At the request of Poe scholar Thomas Ollive Mabbott, author Robert Bloch finished Poe's tale and published it in the January/February 1953 Ziff-Davis publication Fantastic (entitled "The Lighthouse", as by Poe and Bloch). Bloch's completion was later published in the February 1969 issue (#53) of Famous Monsters of Filmland as "Horror in the Lighthouse".

In addition to Bloch's adaptation of "The Light-House", in the TV series The Following, fictional psychopath and serial killer Joe Carroll (played by James Purefoy) writes a novel inspired by Poe's tale, titling it The Gothic Sea.

In 1997, Ediciones Áltera commissioned a number of Spanish and Latin American writers to complete the story, each in their own manner. They included Cristina Fernández Cubas, whose version is included in her anthology Todos los cuentos (Tusquets editores, 2008).

A 2016 film, Edgar Allan Poe‘s Lighthouse Keeper, was loosely based on the story. While themes of isolation and unease in the building were preserved, the film took inspiration from Roger Corman's Poe adaptations from the 1960s.

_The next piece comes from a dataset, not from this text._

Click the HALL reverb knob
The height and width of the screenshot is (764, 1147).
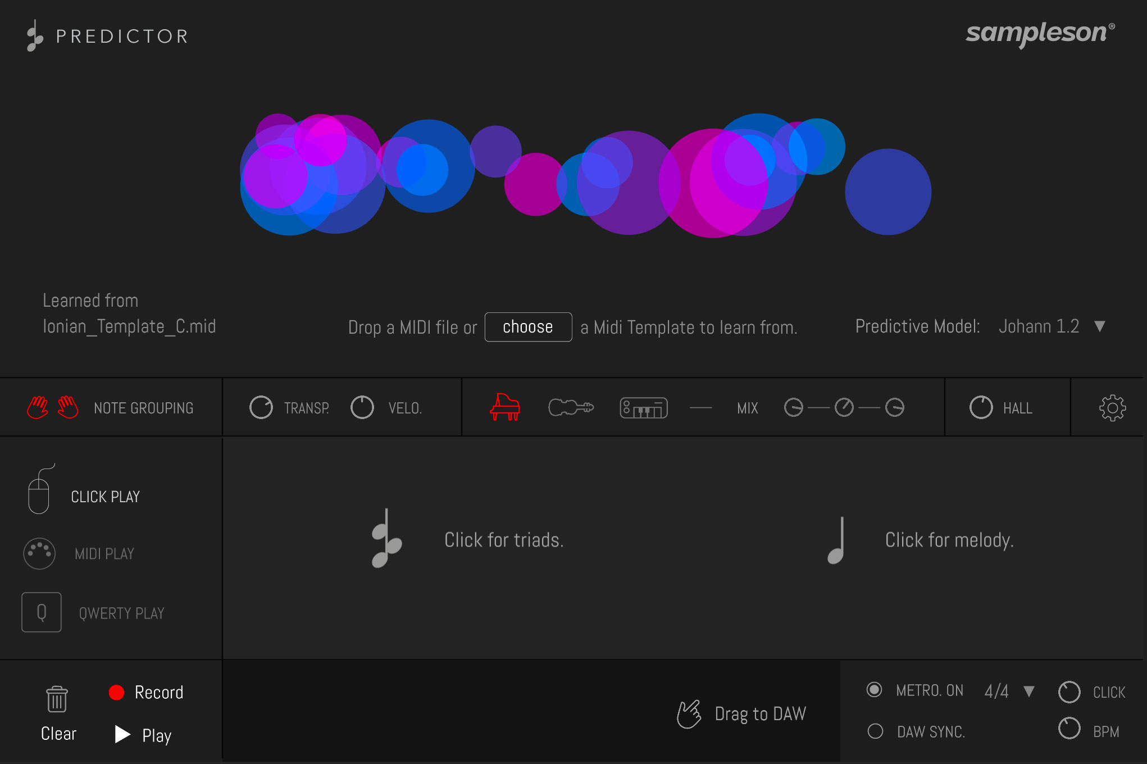click(x=981, y=407)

According to Robert Eggers, although the final story bears little resemblance to the Poe fragment, his 2019 film The Lighthouse began as an attempt by his brother Max Eggers to do a contemporary take on the Poe story. When the project stalled, Robert offered to work with his brother and the project evolved into a period thriller with the Poe elements removed.